▶ [Directive] Reproduce the stretch of the listing from the line containing "Where should I" through the end of the listing, with the requests included and the pictures omitted. Scale every coordinate in the answers by 1.05, rounding to the nearest whole number with halves rounded up.

▶ [Information given]
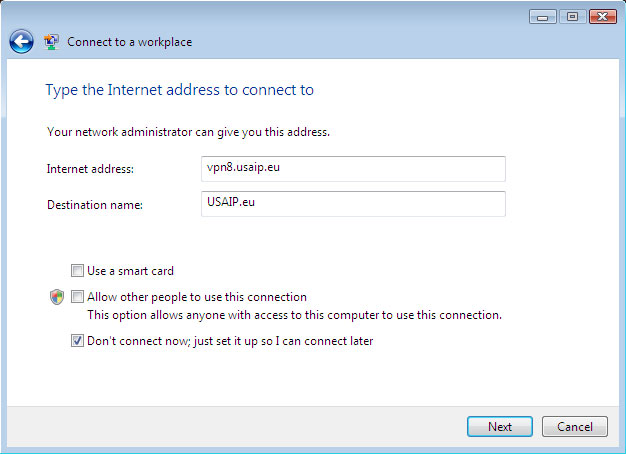
Task: Click the Connect to a workplace network icon
Action: [x=51, y=42]
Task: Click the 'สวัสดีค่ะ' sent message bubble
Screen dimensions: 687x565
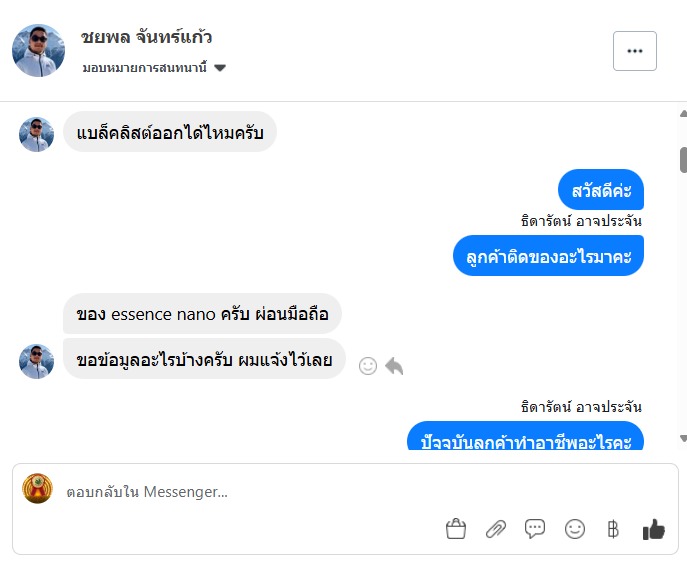Action: coord(601,190)
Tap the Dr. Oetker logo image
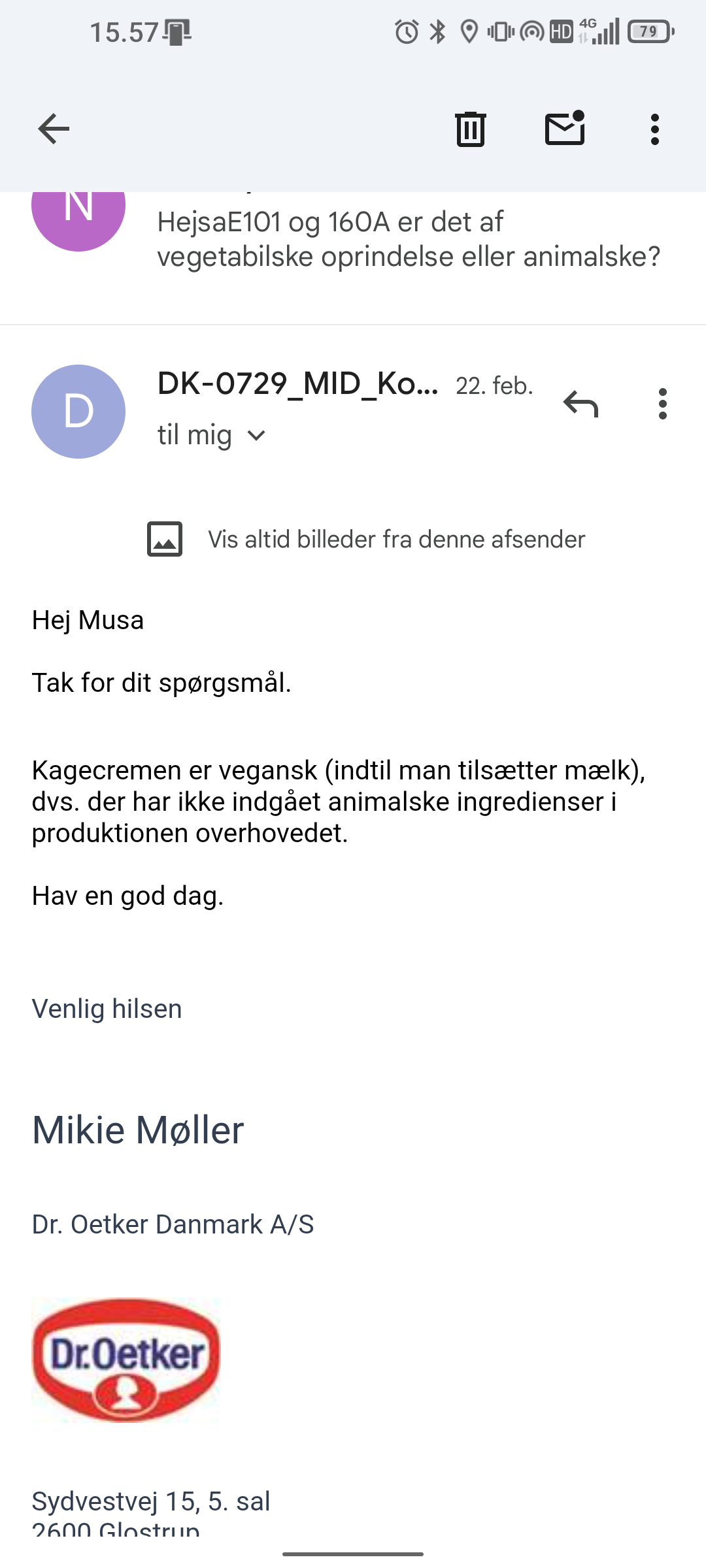 pos(126,1359)
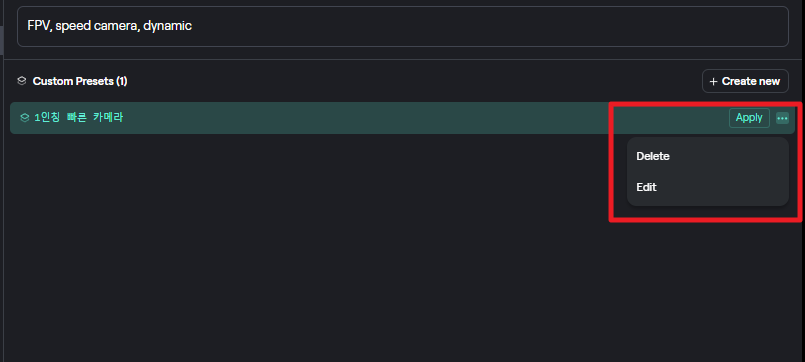
Task: Click the word dynamic in the prompt
Action: [167, 26]
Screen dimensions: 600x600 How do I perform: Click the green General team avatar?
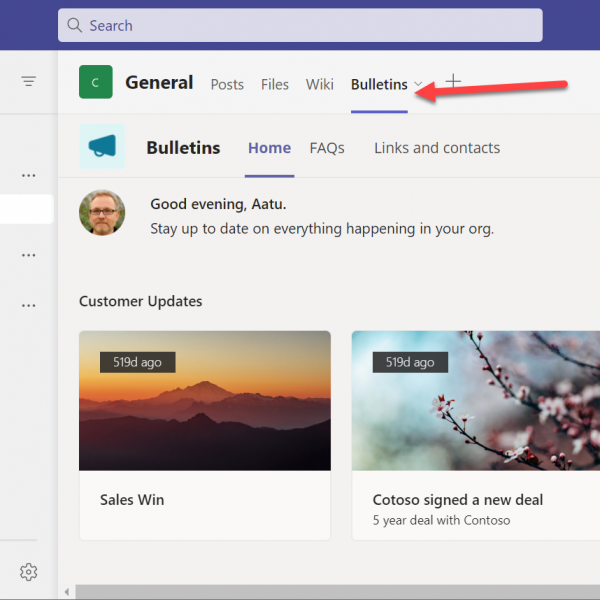pos(96,83)
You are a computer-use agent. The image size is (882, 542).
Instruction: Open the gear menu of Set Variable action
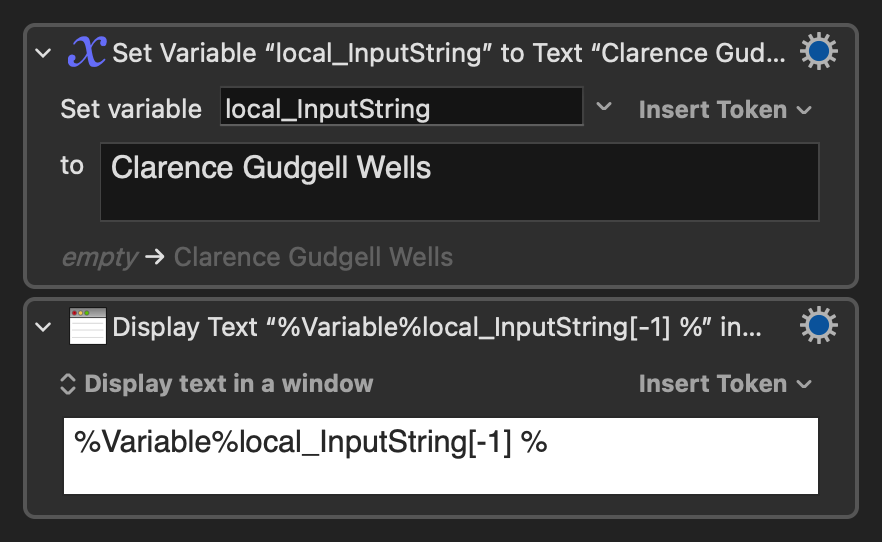[818, 52]
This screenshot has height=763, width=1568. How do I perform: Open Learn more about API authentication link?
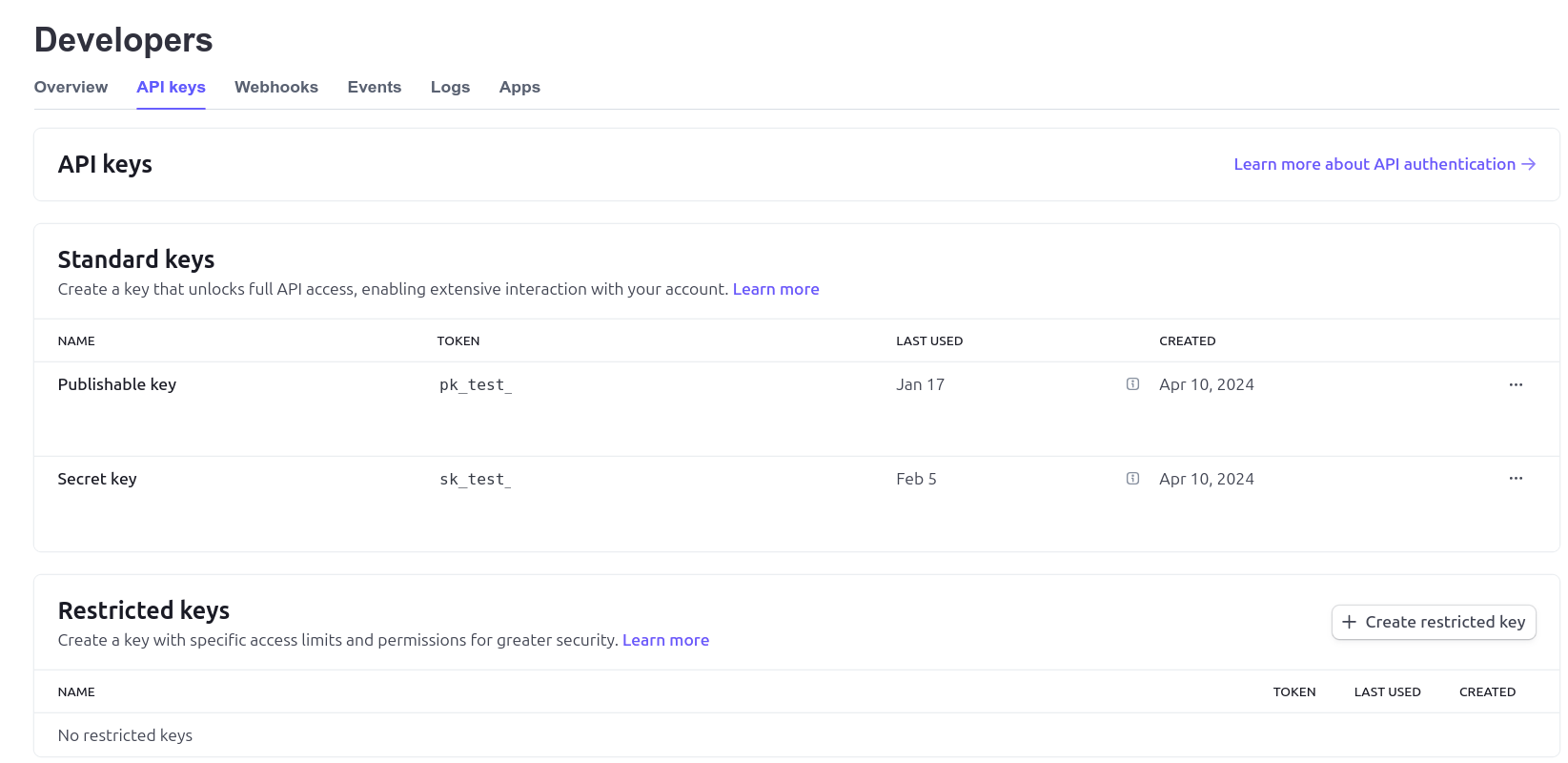[x=1383, y=164]
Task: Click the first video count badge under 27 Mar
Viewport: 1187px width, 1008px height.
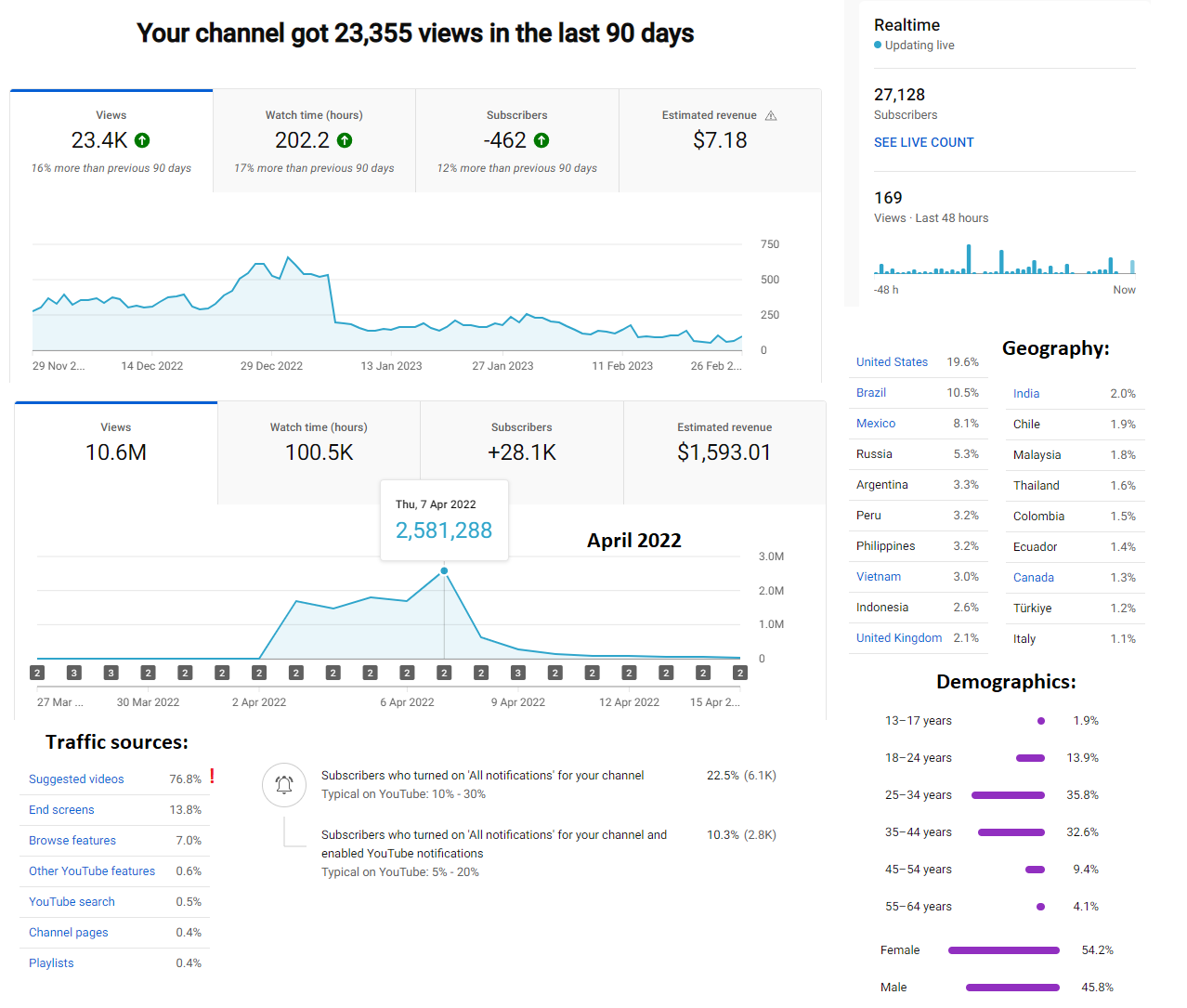Action: 37,673

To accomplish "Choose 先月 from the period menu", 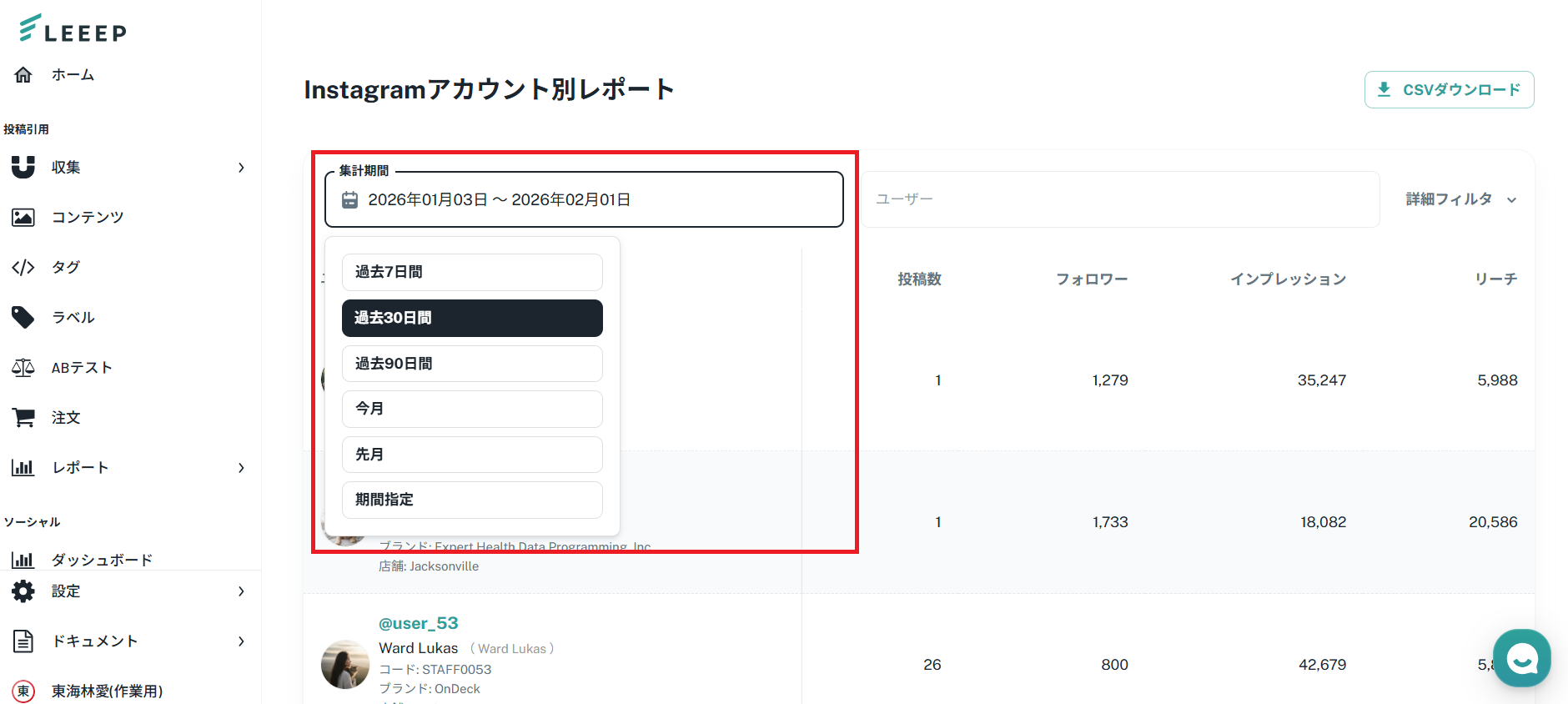I will pos(472,455).
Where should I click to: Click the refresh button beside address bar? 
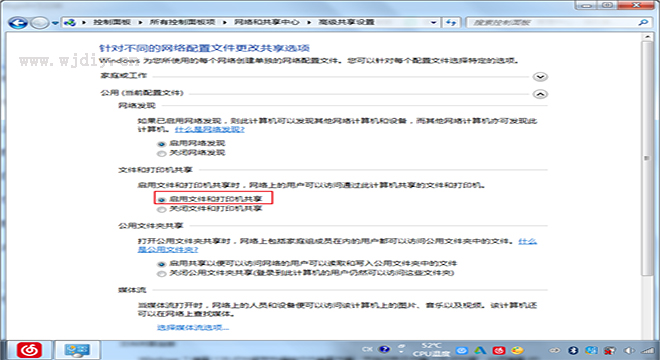point(451,22)
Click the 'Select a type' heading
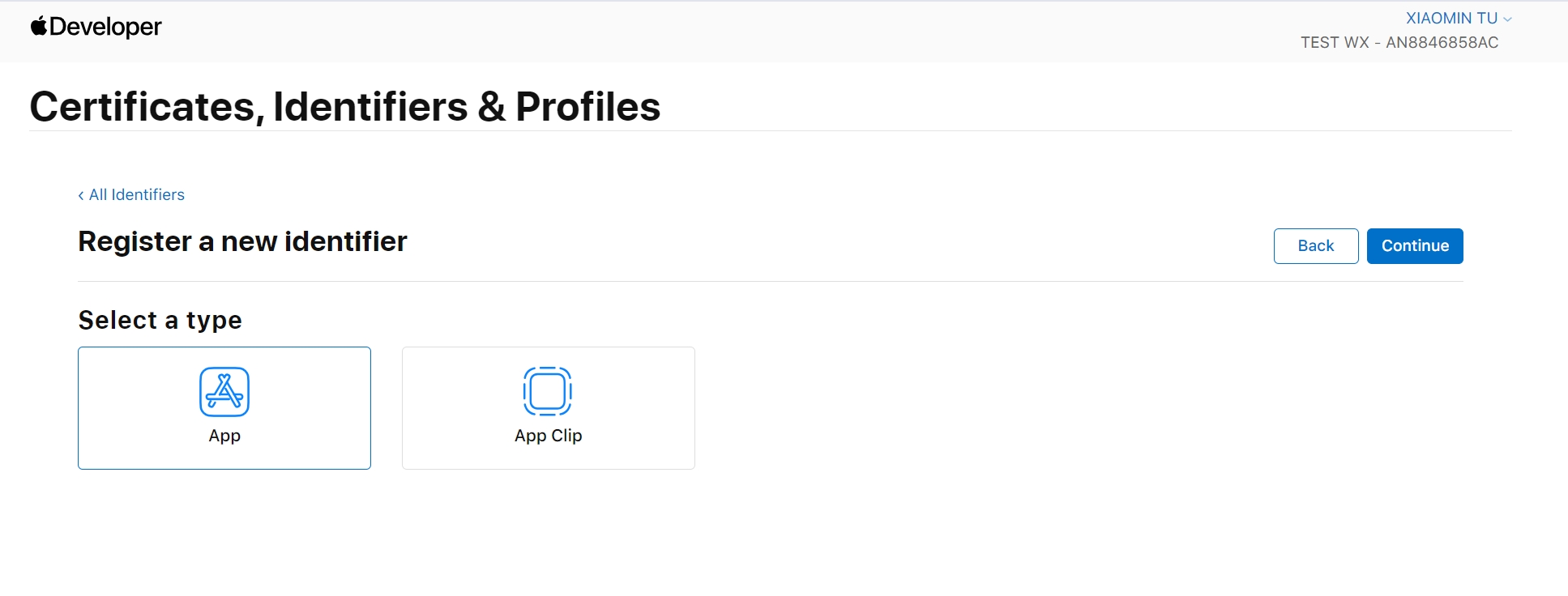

▶ [Result]
Where should I click to: Click the refresh button beside address bar? 
point(474,23)
Click the 'Select a type' heading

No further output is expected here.